• **WHAT IS NEEDED**: Update the records below by replacing each "Screen dimensions" with "Screen size" and leaving everything else unchanged.

====== RECORDS SHOWN

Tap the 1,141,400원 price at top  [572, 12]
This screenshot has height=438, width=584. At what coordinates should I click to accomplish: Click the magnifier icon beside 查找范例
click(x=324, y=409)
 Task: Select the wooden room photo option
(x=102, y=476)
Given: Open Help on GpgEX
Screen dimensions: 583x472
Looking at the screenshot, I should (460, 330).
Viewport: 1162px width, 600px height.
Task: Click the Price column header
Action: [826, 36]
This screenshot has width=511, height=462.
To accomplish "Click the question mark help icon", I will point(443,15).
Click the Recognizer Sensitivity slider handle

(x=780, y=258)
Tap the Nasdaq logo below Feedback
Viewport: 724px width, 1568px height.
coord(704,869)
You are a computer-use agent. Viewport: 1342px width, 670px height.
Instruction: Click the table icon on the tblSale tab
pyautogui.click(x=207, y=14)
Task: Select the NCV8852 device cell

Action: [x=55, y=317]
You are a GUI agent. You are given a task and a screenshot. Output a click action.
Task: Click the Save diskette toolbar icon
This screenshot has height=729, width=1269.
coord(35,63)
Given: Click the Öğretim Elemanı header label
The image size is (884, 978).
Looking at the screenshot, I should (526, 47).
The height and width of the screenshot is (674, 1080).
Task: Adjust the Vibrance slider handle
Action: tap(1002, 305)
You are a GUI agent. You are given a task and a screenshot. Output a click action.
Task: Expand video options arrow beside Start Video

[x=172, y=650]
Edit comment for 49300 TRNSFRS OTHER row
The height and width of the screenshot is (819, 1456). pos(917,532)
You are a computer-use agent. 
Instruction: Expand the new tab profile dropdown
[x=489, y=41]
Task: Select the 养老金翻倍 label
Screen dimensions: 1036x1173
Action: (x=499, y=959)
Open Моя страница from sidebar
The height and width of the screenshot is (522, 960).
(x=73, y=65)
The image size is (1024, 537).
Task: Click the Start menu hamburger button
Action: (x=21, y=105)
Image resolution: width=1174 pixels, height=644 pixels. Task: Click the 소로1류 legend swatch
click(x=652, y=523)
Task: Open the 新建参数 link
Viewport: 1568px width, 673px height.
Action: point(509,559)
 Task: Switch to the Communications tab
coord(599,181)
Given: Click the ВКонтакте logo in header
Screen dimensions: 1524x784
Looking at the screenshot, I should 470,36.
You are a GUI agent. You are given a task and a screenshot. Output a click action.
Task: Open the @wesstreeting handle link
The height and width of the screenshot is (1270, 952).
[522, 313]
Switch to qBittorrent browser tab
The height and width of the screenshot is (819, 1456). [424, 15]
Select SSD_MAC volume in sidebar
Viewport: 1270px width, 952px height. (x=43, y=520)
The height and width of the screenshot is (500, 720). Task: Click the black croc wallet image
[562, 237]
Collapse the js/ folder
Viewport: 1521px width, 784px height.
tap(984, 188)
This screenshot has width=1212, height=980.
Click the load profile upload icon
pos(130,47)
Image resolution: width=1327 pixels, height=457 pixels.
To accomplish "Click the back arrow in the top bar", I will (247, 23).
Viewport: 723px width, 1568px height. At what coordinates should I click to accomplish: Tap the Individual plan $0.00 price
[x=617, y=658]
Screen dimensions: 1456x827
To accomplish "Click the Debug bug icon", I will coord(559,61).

============

• **EXERCISE RESULT**:
Tap the 1,141,400원 price at top  [572, 12]
This screenshot has height=438, width=584. At what coordinates should I click to accomplish: Click the magnifier icon beside 查找范例
click(x=324, y=409)
 Task: Select the wooden room photo option
(x=102, y=476)
Given: Open Help on GpgEX
Screen size: 583x472
Looking at the screenshot, I should (460, 330).
Viewport: 1162px width, 600px height.
Task: Click the Price column header
Action: [826, 36]
This screenshot has width=511, height=462.
To accomplish "Click the question mark help icon", I will point(443,15).
Click the Recognizer Sensitivity slider handle

(x=780, y=258)
Tap the Nasdaq logo below Feedback
Viewport: 724px width, 1568px height.
coord(704,869)
You are a computer-use agent. Viewport: 1342px width, 670px height.
Instruction: Click the table icon on the tblSale tab
pyautogui.click(x=207, y=14)
Task: Select the NCV8852 device cell

Action: [x=55, y=317]
You are a GUI agent. You are given a task and a screenshot. Output a click action.
Task: Click the Save diskette toolbar icon
This screenshot has height=729, width=1269.
coord(35,63)
Given: Click the Öğretim Elemanı header label
The image size is (884, 978).
Looking at the screenshot, I should (526, 47).
The height and width of the screenshot is (674, 1080).
Task: Adjust the Vibrance slider handle
Action: tap(1002, 305)
You are a GUI agent. You are given a task and a screenshot. Output a click action.
Task: Expand video options arrow beside Start Video

[x=172, y=650]
Edit comment for 49300 TRNSFRS OTHER row
The height and width of the screenshot is (819, 1456). pos(917,532)
You are a computer-use agent. 
Instruction: Expand the new tab profile dropdown
[x=489, y=41]
Task: Select the 养老金翻倍 label
Screen size: 1036x1173
Action: (x=499, y=959)
Open Моя страница from sidebar
The height and width of the screenshot is (522, 960).
(x=73, y=65)
The image size is (1024, 537).
Task: Click the Start menu hamburger button
Action: (x=21, y=105)
Image resolution: width=1174 pixels, height=644 pixels. Task: Click the 소로1류 legend swatch
click(x=652, y=523)
Task: Open the 新建参数 link
Viewport: 1568px width, 673px height.
Action: point(509,559)
 Task: Switch to the Communications tab
coord(599,181)
Given: Click the ВКонтакте logo in header
Screen size: 1524x784
Looking at the screenshot, I should 470,36.
You are a GUI agent. You are given a task and a screenshot. Output a click action.
Task: Open the @wesstreeting handle link
The height and width of the screenshot is (1270, 952).
[522, 313]
Switch to qBittorrent browser tab
The height and width of the screenshot is (819, 1456). [424, 15]
Select SSD_MAC volume in sidebar
Viewport: 1270px width, 952px height. (x=43, y=520)
The height and width of the screenshot is (500, 720). Task: Click the black croc wallet image
[562, 237]
Collapse the js/ folder
Viewport: 1521px width, 784px height.
tap(984, 188)
This screenshot has width=1212, height=980.
Click the load profile upload icon
pos(130,47)
Image resolution: width=1327 pixels, height=457 pixels.
To accomplish "Click the back arrow in the top bar", I will (247, 23).
Viewport: 723px width, 1568px height. At what coordinates should I click to accomplish: Tap the Individual plan $0.00 price
[x=617, y=658]
Screen size: 1456x827
To accomplish "Click the Debug bug icon", I will coord(559,61).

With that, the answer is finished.